- _Dataset excerpts_:
===============

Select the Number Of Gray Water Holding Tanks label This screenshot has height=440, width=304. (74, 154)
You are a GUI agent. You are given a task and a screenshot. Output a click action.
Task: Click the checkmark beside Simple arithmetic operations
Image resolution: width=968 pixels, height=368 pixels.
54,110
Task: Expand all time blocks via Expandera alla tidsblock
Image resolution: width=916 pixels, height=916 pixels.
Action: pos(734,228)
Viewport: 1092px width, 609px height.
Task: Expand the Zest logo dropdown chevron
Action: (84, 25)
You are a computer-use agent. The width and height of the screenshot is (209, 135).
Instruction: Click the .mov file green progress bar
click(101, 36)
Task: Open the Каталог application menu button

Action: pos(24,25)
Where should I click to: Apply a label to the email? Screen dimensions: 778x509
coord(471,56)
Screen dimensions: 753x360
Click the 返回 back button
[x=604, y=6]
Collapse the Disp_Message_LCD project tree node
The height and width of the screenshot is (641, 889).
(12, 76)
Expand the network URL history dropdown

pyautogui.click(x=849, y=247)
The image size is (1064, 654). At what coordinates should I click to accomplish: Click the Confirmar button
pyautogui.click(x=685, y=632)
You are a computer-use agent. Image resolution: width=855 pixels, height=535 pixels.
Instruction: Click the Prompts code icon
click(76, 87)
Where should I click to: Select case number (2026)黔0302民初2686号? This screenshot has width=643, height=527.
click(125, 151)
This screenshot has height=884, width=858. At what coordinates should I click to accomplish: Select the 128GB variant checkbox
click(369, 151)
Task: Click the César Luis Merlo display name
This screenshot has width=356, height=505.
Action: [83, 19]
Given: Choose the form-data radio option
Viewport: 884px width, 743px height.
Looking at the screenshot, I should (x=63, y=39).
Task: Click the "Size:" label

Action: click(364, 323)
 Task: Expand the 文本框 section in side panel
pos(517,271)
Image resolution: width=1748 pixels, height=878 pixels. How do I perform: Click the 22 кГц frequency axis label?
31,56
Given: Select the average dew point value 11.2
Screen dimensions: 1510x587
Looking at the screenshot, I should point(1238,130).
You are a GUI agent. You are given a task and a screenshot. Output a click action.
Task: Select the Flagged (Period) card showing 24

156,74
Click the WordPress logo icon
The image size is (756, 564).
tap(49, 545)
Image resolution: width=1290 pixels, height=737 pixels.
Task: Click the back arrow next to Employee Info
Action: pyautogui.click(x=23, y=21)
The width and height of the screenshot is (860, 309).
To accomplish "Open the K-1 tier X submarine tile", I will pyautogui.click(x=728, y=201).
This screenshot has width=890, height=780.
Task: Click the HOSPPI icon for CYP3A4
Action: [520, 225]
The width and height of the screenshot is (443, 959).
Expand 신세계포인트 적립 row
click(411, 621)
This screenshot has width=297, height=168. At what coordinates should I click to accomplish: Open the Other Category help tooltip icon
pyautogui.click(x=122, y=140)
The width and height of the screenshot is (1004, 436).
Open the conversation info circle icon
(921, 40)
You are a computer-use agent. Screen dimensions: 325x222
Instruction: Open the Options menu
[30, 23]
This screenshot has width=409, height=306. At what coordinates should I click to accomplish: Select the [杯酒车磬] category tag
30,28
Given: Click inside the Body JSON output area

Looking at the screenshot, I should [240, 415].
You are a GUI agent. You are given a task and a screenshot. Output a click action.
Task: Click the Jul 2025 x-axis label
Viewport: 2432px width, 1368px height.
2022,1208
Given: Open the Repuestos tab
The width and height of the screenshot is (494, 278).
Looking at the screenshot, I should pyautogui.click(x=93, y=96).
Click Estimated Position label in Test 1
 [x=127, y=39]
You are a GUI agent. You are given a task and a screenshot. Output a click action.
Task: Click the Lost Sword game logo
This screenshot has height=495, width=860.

===============

- _What is asked_: Please copy the listing above word for word, all of it.

- _Worked solution_:
Select the Number Of Gray Water Holding Tanks label This screenshot has height=440, width=304. (74, 154)
You are a GUI agent. You are given a task and a screenshot. Output a click action.
Task: Click the checkmark beside Simple arithmetic operations
Image resolution: width=968 pixels, height=368 pixels.
54,110
Task: Expand all time blocks via Expandera alla tidsblock
Image resolution: width=916 pixels, height=916 pixels.
Action: pos(734,228)
Viewport: 1092px width, 609px height.
Task: Expand the Zest logo dropdown chevron
Action: (84, 25)
You are a computer-use agent. The width and height of the screenshot is (209, 135).
Instruction: Click the .mov file green progress bar
click(101, 36)
Task: Open the Каталог application menu button

Action: pos(24,25)
Where should I click to: Apply a label to the email? Screen dimensions: 778x509
coord(471,56)
Screen dimensions: 753x360
Click the 返回 back button
[x=604, y=6]
Collapse the Disp_Message_LCD project tree node
The height and width of the screenshot is (641, 889).
(12, 76)
Expand the network URL history dropdown

pyautogui.click(x=849, y=247)
The image size is (1064, 654). At what coordinates should I click to accomplish: Click the Confirmar button
pyautogui.click(x=685, y=632)
You are a computer-use agent. Image resolution: width=855 pixels, height=535 pixels.
Instruction: Click the Prompts code icon
click(76, 87)
Where should I click to: Select case number (2026)黔0302民初2686号? This screenshot has width=643, height=527.
click(125, 151)
This screenshot has height=884, width=858. At what coordinates should I click to accomplish: Select the 128GB variant checkbox
click(369, 151)
Task: Click the César Luis Merlo display name
This screenshot has width=356, height=505.
Action: [83, 19]
Given: Choose the form-data radio option
Viewport: 884px width, 743px height.
Looking at the screenshot, I should (x=63, y=39).
Task: Click the "Size:" label

Action: click(364, 323)
 Task: Expand the 文本框 section in side panel
pos(517,271)
Image resolution: width=1748 pixels, height=878 pixels. How do I perform: Click the 22 кГц frequency axis label?
31,56
Given: Select the average dew point value 11.2
Screen dimensions: 1510x587
Looking at the screenshot, I should point(1238,130).
You are a GUI agent. You are given a task and a screenshot. Output a click action.
Task: Select the Flagged (Period) card showing 24

156,74
Click the WordPress logo icon
The image size is (756, 564).
tap(49, 545)
Image resolution: width=1290 pixels, height=737 pixels.
Task: Click the back arrow next to Employee Info
Action: pyautogui.click(x=23, y=21)
The width and height of the screenshot is (860, 309).
To accomplish "Open the K-1 tier X submarine tile", I will pyautogui.click(x=728, y=201).
This screenshot has width=890, height=780.
Task: Click the HOSPPI icon for CYP3A4
Action: [520, 225]
The width and height of the screenshot is (443, 959).
Expand 신세계포인트 적립 row
click(411, 621)
This screenshot has width=297, height=168. At what coordinates should I click to accomplish: Open the Other Category help tooltip icon
pyautogui.click(x=122, y=140)
The width and height of the screenshot is (1004, 436).
Open the conversation info circle icon
(921, 40)
You are a computer-use agent. Screen dimensions: 325x222
Instruction: Open the Options menu
[30, 23]
This screenshot has width=409, height=306. At what coordinates should I click to accomplish: Select the [杯酒车磬] category tag
30,28
Given: Click inside the Body JSON output area

Looking at the screenshot, I should [240, 415].
You are a GUI agent. You are given a task and a screenshot. Output a click action.
Task: Click the Jul 2025 x-axis label
Viewport: 2432px width, 1368px height.
2022,1208
Given: Open the Repuestos tab
The width and height of the screenshot is (494, 278).
Looking at the screenshot, I should pyautogui.click(x=93, y=96).
Click Estimated Position label in Test 1
 [x=127, y=39]
You are a GUI agent. You are given a task and a screenshot. Output a click action.
Task: Click the Lost Sword game logo
This screenshot has height=495, width=860.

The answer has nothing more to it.